Dive Brief:
- Second-quarter transaction volume for the Federal Reserve’s young FedNow real-time payments system jumped 63% over the first quarter, to 2.1 million payments, the central bank said Wednesday. Meanwhile, second-quarter volume at the older private rival RTP network, operated by The Clearing House, rose 8% to 107 million payments, compared to the first quarter, according to its release on Thursday.
- Still, The Clearing House, owned by some of the world’s biggest banks, accounts for the lion’s share of real-time payments in the U.S., capturing 98% of the second-quarter activity. That private system processed $481 billion in payments during the second quarter, nearly tripling the amount it handled in the first quarter, according to its release.
- By contrast, the nascent FedNow system processed $245.8 billion in transactions for the second quarter, according to its statistics.
Dive Insight:
Payments systems worldwide have been moving to embrace real-time networks. The competing FedNow and RTP systems, like others around the globe, have the ability to move transactions in seconds, as opposed to days on less technologically advanced networks.
Given that FedNow launched just two years ago in July 2023, it stands to reason that it’s experiencing higher growth than the older rival RTP, which began in 2017. But professionals who follow the industry have still wondered out loud about slow progress for FedNow.
“Volume growth is ‘middling’ for FedNow,” Chicago payments industry consultant Peter Tapling said by email last week in commenting on the second-quarter results. “From these low volume numbers, we’d like to see them doubling (or more) volume quarter over quarter.”
A decade ago, the central bank and financial institutions had brainstormed together about bringing real-time payments to the U.S. Eventually, the banks moved on their own to launch RTP at The Clearing House, followed by the central bank deciding later to start a rival system.
The Fed made the FedNow move when it became clear that smaller financial institutions were somewhat reluctant to join the real-time payments system operated by their larger competitors, including JPMorgan Chase, Bank of America, Capital One Financial and Barclays.

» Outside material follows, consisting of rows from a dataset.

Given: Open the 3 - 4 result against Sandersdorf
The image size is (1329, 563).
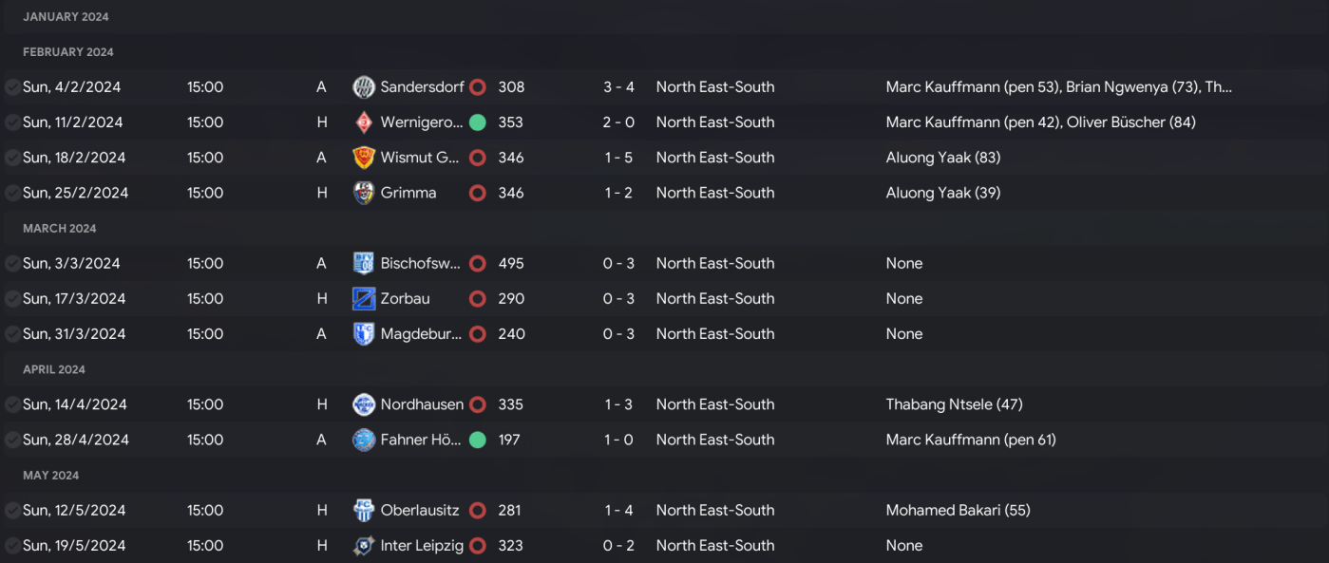Looking at the screenshot, I should tap(618, 87).
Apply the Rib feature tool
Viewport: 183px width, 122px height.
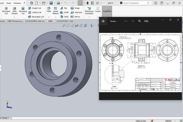click(x=63, y=8)
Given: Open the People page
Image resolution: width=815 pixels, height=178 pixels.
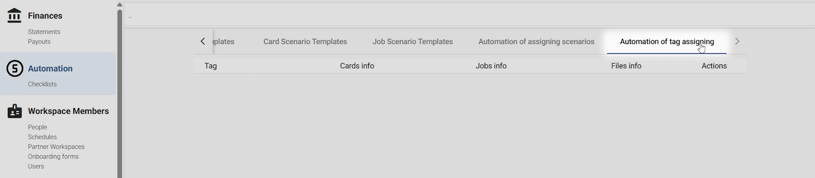Looking at the screenshot, I should tap(38, 127).
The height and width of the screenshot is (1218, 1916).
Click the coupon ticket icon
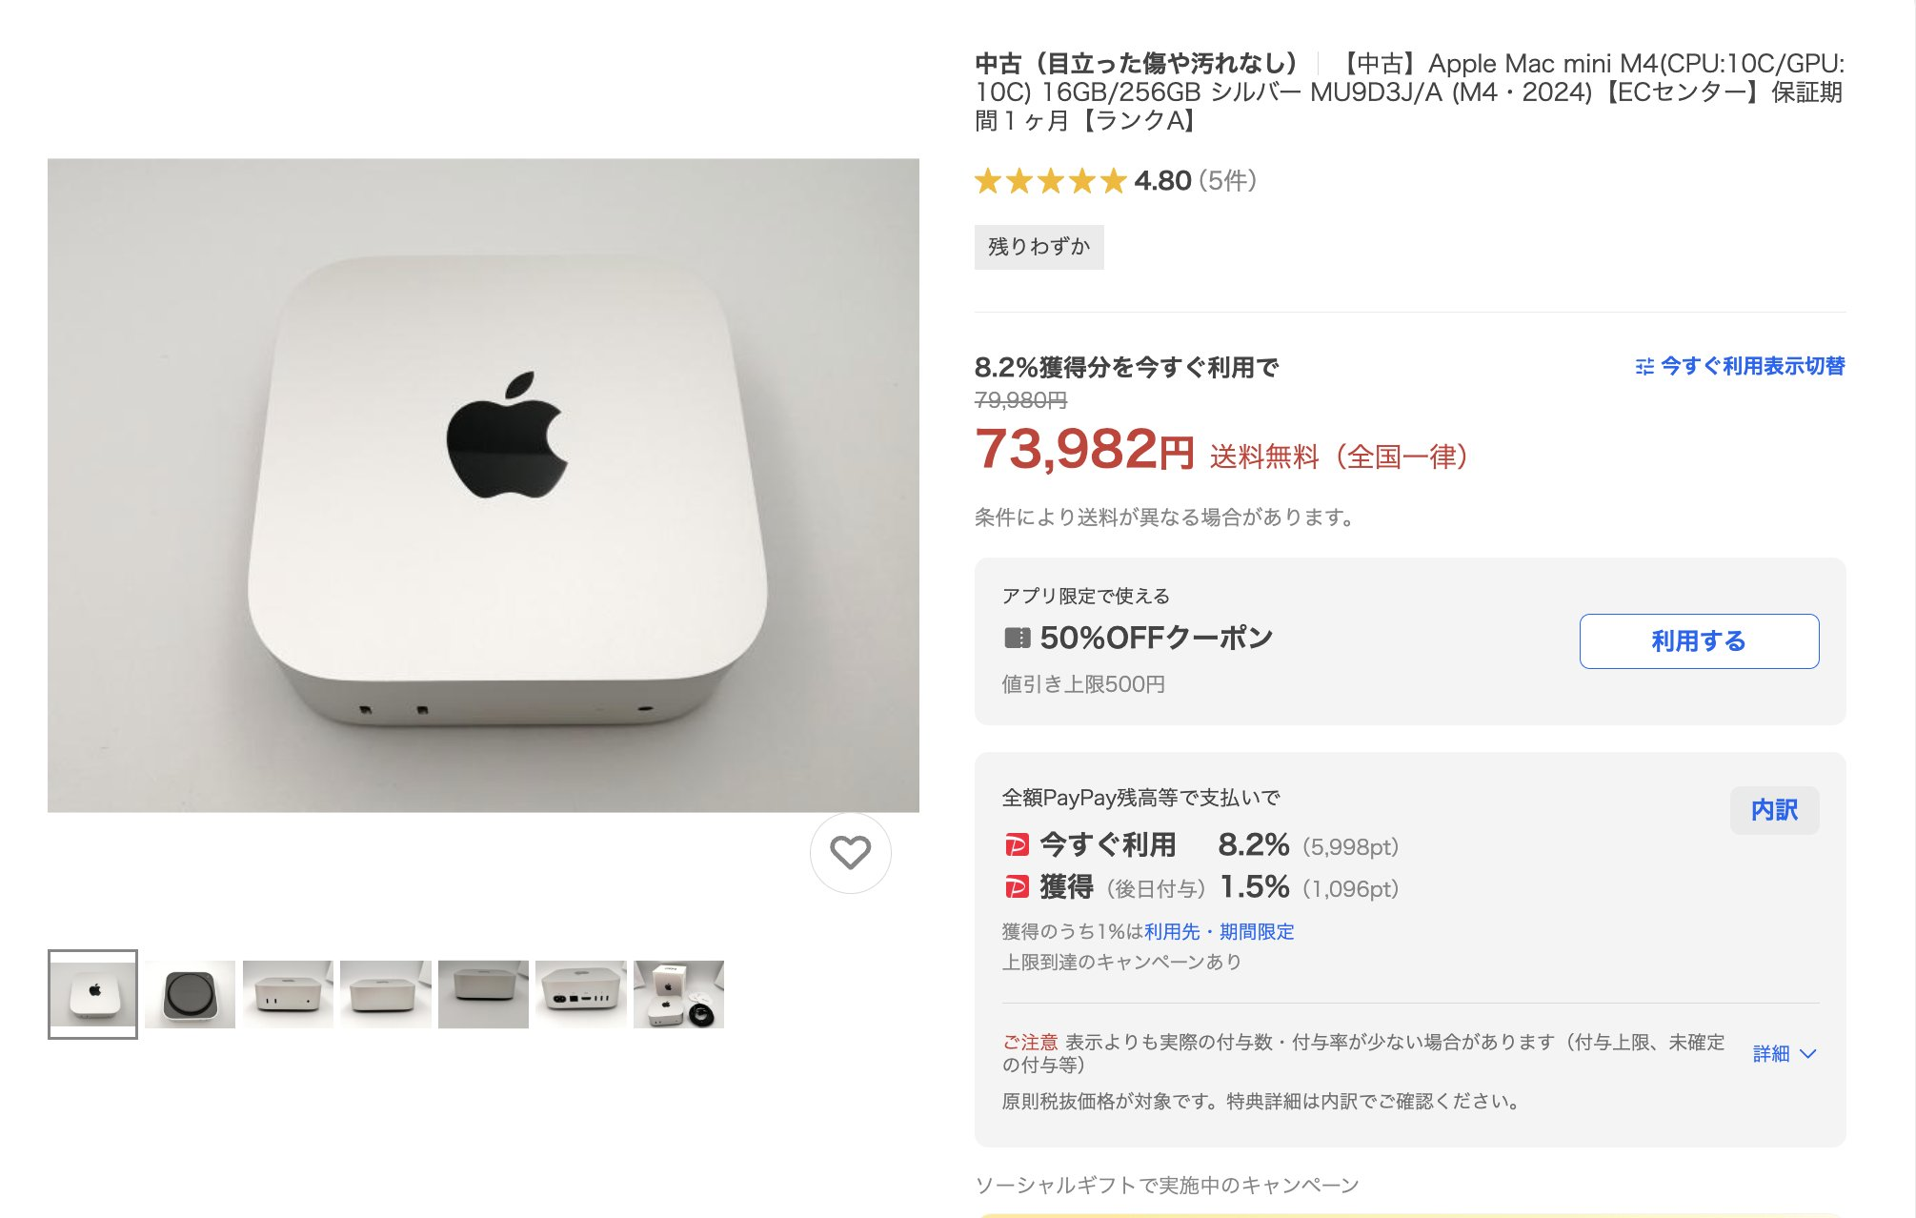coord(1017,638)
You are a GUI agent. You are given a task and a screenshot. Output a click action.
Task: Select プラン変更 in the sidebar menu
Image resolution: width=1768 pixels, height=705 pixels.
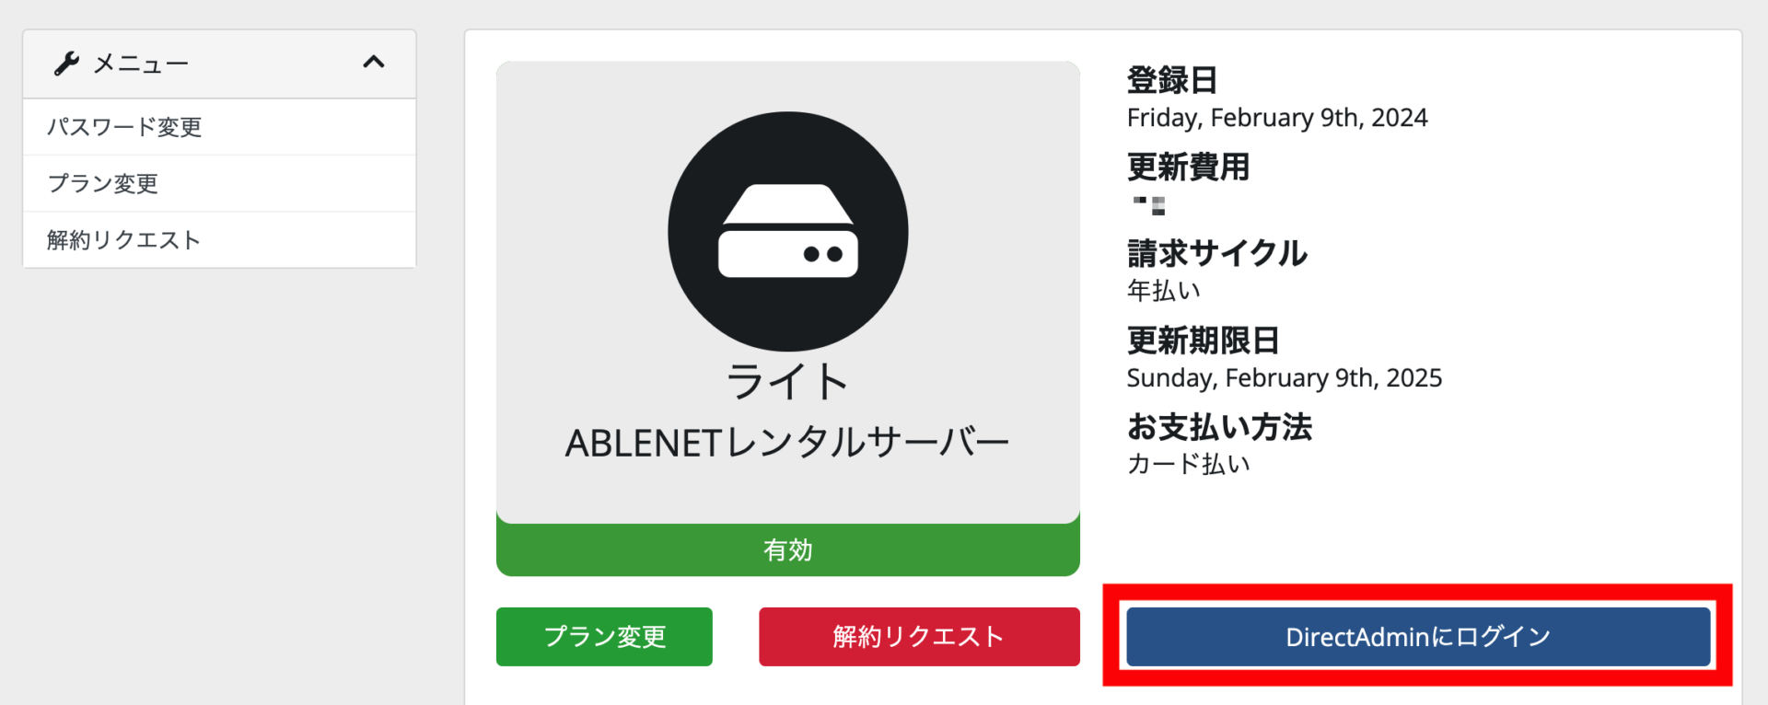click(x=101, y=183)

In any case, there is some evidence that the launch of FedNow has spurred more activity on both systems.
So far, FedNow has attracted participation from about 1,400 of the approximately 8,800 banks and credit unions in the U.S., according to the Fed’s latest release. It also reported that the value of FedNow’s average daily volume more than quintupled to $2.7 billion.
While The Clearing House didn’t provide an average daily volume value, it reported the average value of a payment passed over RTP surged during the quarter to about $4,000 for June, up from $842 in January. The value of the average payment on the FedNow network was much higher at $115,332 for the quarter.
That average payment size for FedNow struck Tapling as high, leading him to conclude that a significant share of the Fed’s system is in handling corporate transactions. Both FedNow and RTP have been gradually increasing the limit size for the payments they are willing to handle.